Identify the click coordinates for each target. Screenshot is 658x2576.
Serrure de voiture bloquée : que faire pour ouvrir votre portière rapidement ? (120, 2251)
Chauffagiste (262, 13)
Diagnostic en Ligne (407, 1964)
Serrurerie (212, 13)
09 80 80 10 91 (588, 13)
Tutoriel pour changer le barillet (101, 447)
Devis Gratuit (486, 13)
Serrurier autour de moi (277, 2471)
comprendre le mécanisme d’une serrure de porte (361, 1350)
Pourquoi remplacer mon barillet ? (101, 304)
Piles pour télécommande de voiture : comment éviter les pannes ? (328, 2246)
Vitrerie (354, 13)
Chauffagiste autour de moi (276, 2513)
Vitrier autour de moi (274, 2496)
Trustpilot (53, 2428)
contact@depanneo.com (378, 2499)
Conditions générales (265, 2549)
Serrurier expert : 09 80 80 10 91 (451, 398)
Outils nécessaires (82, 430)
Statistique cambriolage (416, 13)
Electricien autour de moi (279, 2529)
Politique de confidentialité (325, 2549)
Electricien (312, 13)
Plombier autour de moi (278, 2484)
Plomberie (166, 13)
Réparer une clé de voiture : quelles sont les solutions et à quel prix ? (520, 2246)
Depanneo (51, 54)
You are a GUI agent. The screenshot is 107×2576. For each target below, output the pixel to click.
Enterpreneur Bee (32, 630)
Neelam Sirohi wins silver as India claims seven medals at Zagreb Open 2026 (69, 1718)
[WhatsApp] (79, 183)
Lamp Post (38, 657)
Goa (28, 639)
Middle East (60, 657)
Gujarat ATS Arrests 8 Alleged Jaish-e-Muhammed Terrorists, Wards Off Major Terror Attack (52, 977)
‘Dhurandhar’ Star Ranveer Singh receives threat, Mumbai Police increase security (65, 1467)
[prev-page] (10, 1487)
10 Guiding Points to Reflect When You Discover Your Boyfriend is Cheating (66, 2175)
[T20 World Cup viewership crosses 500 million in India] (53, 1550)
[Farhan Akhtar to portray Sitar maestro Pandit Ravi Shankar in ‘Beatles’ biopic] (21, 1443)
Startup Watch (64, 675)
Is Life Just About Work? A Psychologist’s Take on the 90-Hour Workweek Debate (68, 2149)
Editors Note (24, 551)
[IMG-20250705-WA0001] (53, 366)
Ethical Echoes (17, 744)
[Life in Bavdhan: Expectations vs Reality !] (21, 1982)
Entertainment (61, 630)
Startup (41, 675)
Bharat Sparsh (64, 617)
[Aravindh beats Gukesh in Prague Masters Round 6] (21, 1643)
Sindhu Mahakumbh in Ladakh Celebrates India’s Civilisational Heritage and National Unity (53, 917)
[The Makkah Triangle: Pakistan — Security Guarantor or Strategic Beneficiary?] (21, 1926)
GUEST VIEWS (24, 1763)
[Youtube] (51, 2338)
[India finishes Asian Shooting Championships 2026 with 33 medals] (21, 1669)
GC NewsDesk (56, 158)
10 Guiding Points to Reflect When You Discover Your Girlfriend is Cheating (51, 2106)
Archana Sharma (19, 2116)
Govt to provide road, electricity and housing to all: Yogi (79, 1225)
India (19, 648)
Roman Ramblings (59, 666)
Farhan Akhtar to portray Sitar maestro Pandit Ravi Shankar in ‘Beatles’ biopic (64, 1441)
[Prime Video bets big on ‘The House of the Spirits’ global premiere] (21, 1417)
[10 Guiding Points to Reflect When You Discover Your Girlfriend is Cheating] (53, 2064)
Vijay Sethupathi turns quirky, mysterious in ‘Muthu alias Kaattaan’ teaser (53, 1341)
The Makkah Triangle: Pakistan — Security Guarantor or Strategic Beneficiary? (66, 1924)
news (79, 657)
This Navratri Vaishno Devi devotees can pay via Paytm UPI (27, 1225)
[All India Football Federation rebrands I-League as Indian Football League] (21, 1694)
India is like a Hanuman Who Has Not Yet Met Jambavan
----------
| Assignment |
Considering only the material above, set down every line from the one with "security (65, 1467)" to the one with "[T20 World Cup", inclusive, exactly as written.

| Result for this task |
‘Dhurandhar’ Star Ranveer Singh receives threat, Mumbai Police increase security (65, 1467)
[prev-page] (10, 1487)
10 Guiding Points to Reflect When You Discover Your Boyfriend is Cheating (66, 2175)
[T20 World Cup viewership crosses 500 million in India] (53, 1550)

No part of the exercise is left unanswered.